▶ **Page extract**:

──────────────────────────────

# Does anyone read Neil Gaiman?



## SxThorntonxS (Jan 13, 2006)

I just finished reading Anansi Boys by Neil Gaiman. Great book, but I have liked most of his other stuff as well. This book though, it reminds me a bit of Hitchhikers Guide, not in story, but just the way its written. If anyone else read it, please let me know if you feel it too.


----------



## BookLover (Jan 13, 2006)

Yes, I do. I started reading 'American Gods' and really liked his writing style. Unfortunately, I had to return the book before I could finish it.

You might want to look at this thread http://www.writingforums.com/showthread.php?t=44638&highlight=gaiman


----------



## PaPa (Jan 13, 2006)

I greatly enjoyed 'Neverwhere' and 'American Gods', and his short story 'Chivalry' is one of my favourites.  His writing style is very similar to that of the other great humorous fantasists like Terry Pratchett and Douglas Adams, but he has a  slight darkness all his own.  'Good Omens', that he co-wrote with Pratchett, is probably my favourite of both their works.


----------



## Stewart (Jan 13, 2006)

While I like his ideas, I didn't like his execution in one book. I've only part-read _Neverwhere_, though, and that is enough I think to decide that he wasn't for me.


----------



## SxThorntonxS (Jan 13, 2006)

Well you all need to read Anansi boys because its a lot different from his previous stuff while still maintaining the typical Gaiman style.


----------



## PaPa (Jan 14, 2006)

I bought Anansi Boys yesterday.  It seems pretty good so far.

Looking over my previous post, I'd like to amend it somewhat.  I would define Pratchett, Gaiman, Adams and co. as 'alternative fantasy' rather than humorous fantasists,  as I feel that the latter is rather inaccurate.  Alternative Fantasy is a much better classification.  I quite like the phrase as well...


----------



## Stiltspear (Jan 16, 2006)

The first Neil Gaiman book I read was Stardust, which I hated, and then I read Neverwhere, which I really enjoyed but found to be a bit lacking. THEN, I read American Gods which is one of my favourite books ever. His style had become more fluent and the story seemed much more thought-out, deeper and more intellectual. I love the dark humour he brings to his books, and am now reading his Sandman series, and will soon begin on Anansi Boys.


----------



## SxThorntonxS (Jan 16, 2006)

──────────────────────────────

▶ **Provided information**:
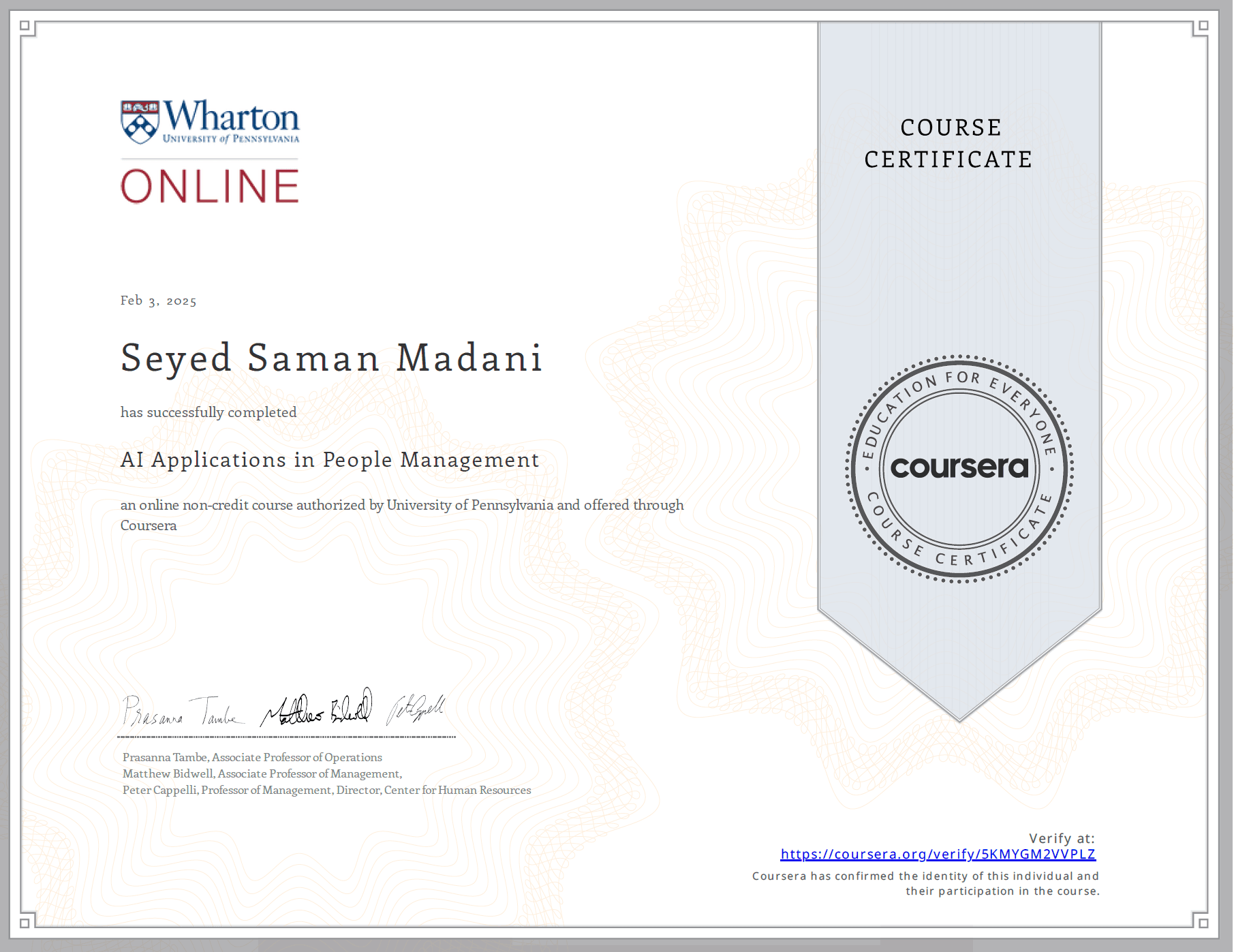Click the recipient name Seyed Saman Madani
Screen dimensions: 1234x952
331,358
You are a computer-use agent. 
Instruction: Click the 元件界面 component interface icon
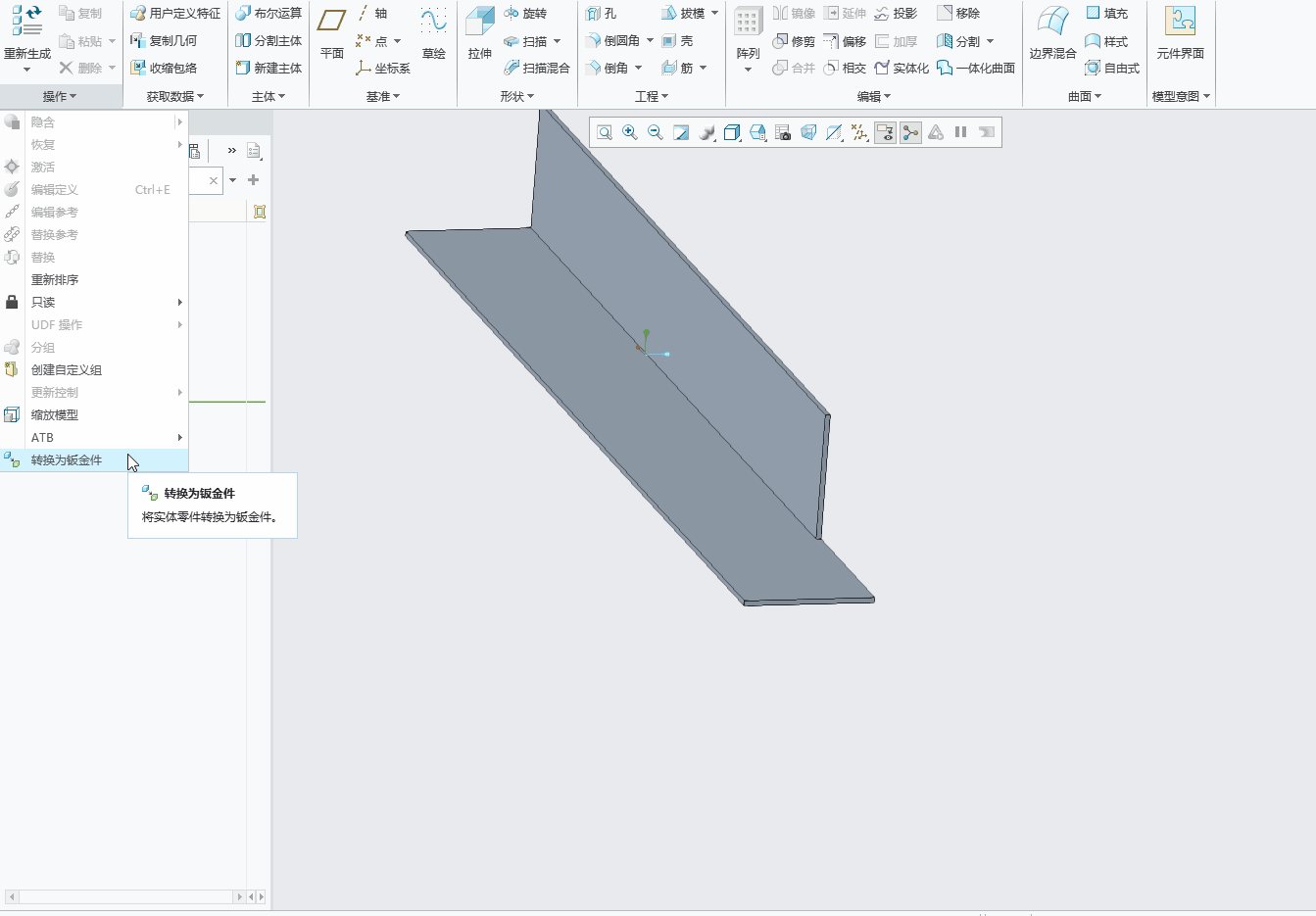point(1180,22)
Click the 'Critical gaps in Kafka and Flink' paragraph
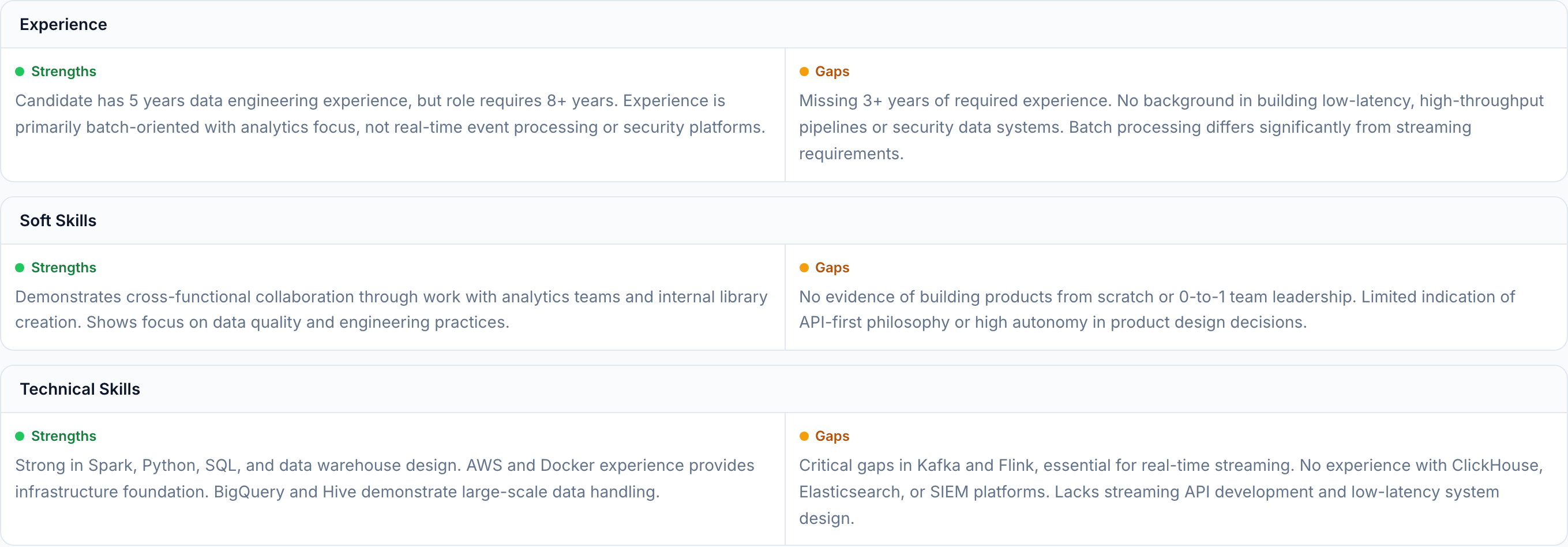The height and width of the screenshot is (547, 1568). pyautogui.click(x=1169, y=492)
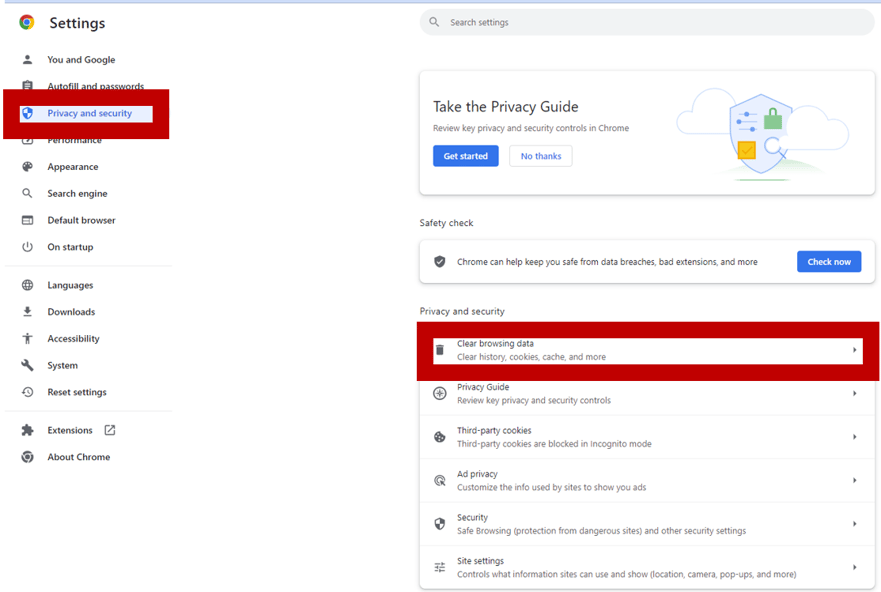This screenshot has height=592, width=881.
Task: Expand the Security settings row chevron
Action: [x=855, y=523]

──────────────────────────────

▶ **What you should do**: Copy everything from "Looking over my" down to "on Anansi Boys." in the Neil Gaiman thread, substituting "Coraline" for "Stardust". The data has no connection to the Neil Gaiman thread.

▶ **Finished exercise**:
Looking over my previous post, I'd like to amend it somewhat.  I would define Pratchett, Gaiman, Adams and co. as 'alternative fantasy' rather than humorous fantasists,  as I feel that the latter is rather inaccurate.  Alternative Fantasy is a much better classification.  I quite like the phrase as well...


----------



## Stiltspear (Jan 16, 2006)

The first Neil Gaiman book I read was Coraline, which I hated, and then I read Neverwhere, which I really enjoyed but found to be a bit lacking. THEN, I read American Gods which is one of my favourite books ever. His style had become more fluent and the story seemed much more thought-out, deeper and more intellectual. I love the dark humour he brings to his books, and am now reading his Sandman series, and will soon begin on Anansi Boys.